I’ll explain my reasons in a minute. To understand, you need some background. Tanyana is an architect. In this world, that’s a slightly different job than it is in ours. Tanyana is capable of seeing and controlling pions, which are the building blocks of matter. They almost act as if they are alive. When pions are used to make things, build things, produce energy, or for any other purpose, they generate waste called debris. The debris acts like it’s alive at times as well.
There’s just one problem with this scenario. I don’t buy it. As a practicing physicist, I can assure you the universe doesn’t act that way, at least not the one we inhabit. Well, maybe the one that weird guy in the office at the end of the hall lives in, but not the rest of us. The pions described in this book aren’t the ones I’m familiar with. I was expecting a science fiction novel, but that’s not what I got, at least by my definition. Because the physical world described here clearly isn’t ours, I would have to classify this as fantasy. I think what threw me was Ms. Anderton’s use of the word “pion”, which has a particular meaning for me.
Anyway, once I got over all that, I quite enjoyed the book. This is a story of a woman who doesn’t so much fall from great heights as she is pushed. Literally. The opening chapter finds Tanyana leading her circle of binders (people who can control pions) in building a giant statue. Something goes wrong, they lose control, and Tanyana is thrown off the statue. Her injuries are such that she can no longer see pions.

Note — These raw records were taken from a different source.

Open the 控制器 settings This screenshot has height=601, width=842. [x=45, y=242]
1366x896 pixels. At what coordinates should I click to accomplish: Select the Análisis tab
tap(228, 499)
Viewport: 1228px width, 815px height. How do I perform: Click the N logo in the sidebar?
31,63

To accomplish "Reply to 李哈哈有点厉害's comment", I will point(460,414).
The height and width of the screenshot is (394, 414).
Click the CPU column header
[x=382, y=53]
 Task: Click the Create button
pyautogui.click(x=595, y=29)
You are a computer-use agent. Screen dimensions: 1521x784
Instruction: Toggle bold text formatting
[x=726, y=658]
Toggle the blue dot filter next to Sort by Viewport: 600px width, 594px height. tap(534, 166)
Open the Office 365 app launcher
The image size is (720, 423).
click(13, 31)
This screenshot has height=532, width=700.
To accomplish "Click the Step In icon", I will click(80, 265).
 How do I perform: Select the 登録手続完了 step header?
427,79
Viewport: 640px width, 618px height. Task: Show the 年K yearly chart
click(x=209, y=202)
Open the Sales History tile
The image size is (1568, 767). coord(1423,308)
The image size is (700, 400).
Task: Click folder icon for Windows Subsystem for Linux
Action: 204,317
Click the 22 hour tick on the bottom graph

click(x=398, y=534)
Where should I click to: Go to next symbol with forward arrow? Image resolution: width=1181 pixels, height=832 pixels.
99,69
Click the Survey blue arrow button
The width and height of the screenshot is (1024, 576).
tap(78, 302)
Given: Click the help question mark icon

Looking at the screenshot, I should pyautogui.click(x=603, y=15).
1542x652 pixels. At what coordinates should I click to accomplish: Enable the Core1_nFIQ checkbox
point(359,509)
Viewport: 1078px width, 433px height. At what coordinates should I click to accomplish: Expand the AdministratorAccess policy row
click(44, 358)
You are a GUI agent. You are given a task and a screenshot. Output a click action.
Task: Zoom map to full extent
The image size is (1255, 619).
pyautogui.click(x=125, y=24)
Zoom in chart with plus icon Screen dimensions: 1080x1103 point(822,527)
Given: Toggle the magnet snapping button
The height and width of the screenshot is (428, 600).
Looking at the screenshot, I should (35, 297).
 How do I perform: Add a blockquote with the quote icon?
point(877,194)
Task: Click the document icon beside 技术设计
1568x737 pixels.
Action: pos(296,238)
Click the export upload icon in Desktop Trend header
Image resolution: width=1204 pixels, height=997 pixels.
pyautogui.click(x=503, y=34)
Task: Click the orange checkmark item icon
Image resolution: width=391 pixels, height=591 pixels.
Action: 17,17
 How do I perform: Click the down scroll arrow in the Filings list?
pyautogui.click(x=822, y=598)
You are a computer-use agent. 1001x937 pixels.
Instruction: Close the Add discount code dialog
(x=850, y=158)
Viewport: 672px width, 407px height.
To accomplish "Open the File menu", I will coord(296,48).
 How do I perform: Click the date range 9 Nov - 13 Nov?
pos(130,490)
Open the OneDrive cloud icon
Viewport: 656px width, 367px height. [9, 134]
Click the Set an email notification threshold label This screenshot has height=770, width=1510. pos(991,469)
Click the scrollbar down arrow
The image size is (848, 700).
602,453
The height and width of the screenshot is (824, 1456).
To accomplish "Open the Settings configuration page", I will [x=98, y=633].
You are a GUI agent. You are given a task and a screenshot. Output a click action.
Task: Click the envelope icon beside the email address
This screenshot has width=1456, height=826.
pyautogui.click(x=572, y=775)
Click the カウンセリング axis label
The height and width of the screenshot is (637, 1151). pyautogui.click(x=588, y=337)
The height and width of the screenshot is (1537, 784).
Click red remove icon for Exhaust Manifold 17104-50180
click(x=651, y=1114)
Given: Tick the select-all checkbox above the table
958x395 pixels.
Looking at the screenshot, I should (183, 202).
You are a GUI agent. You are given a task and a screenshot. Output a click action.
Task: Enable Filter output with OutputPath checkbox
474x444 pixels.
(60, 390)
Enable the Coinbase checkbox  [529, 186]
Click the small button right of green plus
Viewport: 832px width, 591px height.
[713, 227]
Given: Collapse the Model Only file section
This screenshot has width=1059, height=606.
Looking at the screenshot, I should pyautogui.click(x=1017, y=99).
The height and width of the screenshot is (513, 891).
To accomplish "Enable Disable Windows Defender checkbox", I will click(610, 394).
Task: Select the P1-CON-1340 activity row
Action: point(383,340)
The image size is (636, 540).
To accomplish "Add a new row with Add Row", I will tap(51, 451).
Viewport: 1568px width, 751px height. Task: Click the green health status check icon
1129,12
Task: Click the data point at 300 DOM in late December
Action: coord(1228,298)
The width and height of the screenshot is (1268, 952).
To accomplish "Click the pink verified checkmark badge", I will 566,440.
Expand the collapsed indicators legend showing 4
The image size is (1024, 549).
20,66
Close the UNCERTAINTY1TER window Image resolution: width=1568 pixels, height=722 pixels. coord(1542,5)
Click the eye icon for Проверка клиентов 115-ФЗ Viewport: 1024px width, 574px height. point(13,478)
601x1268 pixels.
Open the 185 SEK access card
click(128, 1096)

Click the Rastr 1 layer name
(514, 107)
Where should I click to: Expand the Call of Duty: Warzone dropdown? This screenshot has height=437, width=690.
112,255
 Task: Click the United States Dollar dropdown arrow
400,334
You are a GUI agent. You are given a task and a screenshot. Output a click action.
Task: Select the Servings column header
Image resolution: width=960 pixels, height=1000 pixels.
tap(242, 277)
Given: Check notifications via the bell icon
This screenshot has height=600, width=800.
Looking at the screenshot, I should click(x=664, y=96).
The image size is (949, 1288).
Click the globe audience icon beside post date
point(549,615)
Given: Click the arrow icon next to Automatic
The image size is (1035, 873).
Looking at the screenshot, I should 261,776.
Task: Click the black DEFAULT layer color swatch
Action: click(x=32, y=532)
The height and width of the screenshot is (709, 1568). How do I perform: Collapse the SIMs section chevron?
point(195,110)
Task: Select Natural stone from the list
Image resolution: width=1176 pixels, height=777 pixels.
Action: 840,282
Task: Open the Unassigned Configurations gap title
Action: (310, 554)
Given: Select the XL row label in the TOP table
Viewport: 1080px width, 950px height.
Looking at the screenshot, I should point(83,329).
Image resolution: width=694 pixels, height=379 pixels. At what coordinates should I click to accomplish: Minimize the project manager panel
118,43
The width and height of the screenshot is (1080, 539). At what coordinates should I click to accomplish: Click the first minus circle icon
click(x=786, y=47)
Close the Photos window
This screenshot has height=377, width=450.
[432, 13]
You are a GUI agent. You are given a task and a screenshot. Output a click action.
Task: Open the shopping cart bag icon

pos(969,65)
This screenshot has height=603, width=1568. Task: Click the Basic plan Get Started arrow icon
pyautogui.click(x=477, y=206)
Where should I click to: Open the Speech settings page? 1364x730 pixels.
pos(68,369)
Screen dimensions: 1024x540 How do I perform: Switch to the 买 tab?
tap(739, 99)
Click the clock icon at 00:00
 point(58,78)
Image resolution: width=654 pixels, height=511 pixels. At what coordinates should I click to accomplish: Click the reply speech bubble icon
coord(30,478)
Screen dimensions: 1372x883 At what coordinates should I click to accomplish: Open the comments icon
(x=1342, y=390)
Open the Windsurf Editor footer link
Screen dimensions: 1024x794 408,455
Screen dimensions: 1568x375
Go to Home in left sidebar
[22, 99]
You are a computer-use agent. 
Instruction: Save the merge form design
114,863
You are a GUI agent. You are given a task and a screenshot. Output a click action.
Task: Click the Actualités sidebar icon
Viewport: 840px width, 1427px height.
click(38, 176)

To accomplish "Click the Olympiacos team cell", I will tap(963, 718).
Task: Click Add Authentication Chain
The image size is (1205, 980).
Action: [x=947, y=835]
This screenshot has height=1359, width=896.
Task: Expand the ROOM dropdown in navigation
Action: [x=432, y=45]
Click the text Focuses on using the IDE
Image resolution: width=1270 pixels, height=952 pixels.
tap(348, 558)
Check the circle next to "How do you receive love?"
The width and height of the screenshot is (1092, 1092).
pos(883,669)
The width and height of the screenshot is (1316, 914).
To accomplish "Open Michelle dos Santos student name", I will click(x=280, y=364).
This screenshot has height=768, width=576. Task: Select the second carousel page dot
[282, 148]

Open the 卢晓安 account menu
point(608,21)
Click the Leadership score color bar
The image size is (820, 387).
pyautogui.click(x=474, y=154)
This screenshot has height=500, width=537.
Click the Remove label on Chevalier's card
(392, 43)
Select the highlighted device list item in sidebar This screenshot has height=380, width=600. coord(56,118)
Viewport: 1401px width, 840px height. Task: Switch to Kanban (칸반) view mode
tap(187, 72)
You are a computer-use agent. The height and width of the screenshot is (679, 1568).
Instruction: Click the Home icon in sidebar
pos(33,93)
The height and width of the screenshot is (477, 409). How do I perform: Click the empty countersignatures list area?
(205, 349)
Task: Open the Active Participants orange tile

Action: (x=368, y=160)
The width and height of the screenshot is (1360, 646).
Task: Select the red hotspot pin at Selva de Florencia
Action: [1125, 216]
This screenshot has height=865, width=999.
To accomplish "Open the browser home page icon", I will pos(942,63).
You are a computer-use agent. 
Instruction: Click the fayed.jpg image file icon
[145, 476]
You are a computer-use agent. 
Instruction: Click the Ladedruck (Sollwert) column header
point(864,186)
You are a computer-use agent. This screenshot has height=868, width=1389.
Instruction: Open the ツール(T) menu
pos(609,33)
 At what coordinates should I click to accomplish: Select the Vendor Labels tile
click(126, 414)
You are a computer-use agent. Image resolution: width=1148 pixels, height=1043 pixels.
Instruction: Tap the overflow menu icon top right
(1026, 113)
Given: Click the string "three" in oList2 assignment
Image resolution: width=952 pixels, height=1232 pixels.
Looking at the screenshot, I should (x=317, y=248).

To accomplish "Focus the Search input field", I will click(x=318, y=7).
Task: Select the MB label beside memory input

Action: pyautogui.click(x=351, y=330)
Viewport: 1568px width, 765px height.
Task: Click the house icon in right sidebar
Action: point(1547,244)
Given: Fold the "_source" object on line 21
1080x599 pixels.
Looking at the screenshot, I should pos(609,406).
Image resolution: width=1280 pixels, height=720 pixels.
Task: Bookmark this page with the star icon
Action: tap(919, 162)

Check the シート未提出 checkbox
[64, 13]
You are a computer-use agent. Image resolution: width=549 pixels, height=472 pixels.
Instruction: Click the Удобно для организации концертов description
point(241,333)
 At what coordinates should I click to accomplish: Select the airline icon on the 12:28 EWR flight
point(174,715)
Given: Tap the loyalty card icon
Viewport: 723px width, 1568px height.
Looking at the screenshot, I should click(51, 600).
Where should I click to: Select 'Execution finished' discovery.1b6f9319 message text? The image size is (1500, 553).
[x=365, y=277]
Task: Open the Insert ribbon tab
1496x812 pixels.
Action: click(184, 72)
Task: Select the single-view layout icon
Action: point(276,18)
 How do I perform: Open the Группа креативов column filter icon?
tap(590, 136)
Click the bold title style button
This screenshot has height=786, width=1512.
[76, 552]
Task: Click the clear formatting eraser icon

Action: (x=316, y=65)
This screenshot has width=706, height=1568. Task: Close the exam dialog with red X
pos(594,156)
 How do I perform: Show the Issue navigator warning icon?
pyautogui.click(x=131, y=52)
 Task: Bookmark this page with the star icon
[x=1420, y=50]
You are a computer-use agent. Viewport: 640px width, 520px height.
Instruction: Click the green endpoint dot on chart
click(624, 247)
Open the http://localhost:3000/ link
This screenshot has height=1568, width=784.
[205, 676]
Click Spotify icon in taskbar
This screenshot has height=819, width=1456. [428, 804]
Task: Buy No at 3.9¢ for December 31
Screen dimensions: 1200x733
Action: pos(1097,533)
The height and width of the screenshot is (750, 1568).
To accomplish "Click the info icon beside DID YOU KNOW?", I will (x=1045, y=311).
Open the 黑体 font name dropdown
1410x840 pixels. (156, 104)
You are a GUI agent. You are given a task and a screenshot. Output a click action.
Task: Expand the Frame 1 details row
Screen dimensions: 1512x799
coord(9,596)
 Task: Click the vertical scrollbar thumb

She can, however, see debris. Debris is like entropy personified, although not everyone can see it, just like not everyone can see pions. That doesn’t make it any less destructive. Debris has to be collected and contained or all sorts of bad things will happen. Assigned to a collecting team that doesn’t want her, Tanyana must figure out who is behind not only her disgrace, but the systematic campaign to ruin everyone who ever did her a favor.
Collectors are at the bottom of the socioeconomic ladder, while binders are near the top. Things go from bad to worse, as Tanyana’s life unravels and she is forced to piece a new one together, while eruptions of debris are increasing and becoming more deadly. All the while she is stalked by the mysterious and frightening puppet men.
Not everyone is who or what they appear to be. There are mysteries here, and not all of them are solved. The ones that are, well, they still have plenty of open questions. Important pieces of history appear to have been lost. Some of the characters have surprising depths. Once I got into the story and past my physics hangups, I was hooked. The characters are real, growing and changing. They are individuals you care about. The mysteries are intriguing, the plot captivating, the villains frightening. And characters from children’s stories in this world, well, they may just turn out to be real.
Ms. Anderton is an Australian writer, and this is her first novel, so her name may not be familiar to most of you. Remember it. This book promises to be the launch of what should be a successful and major career in the field. It’s the first of a series, it’s fresh and original, and I’ll be reading the next installment.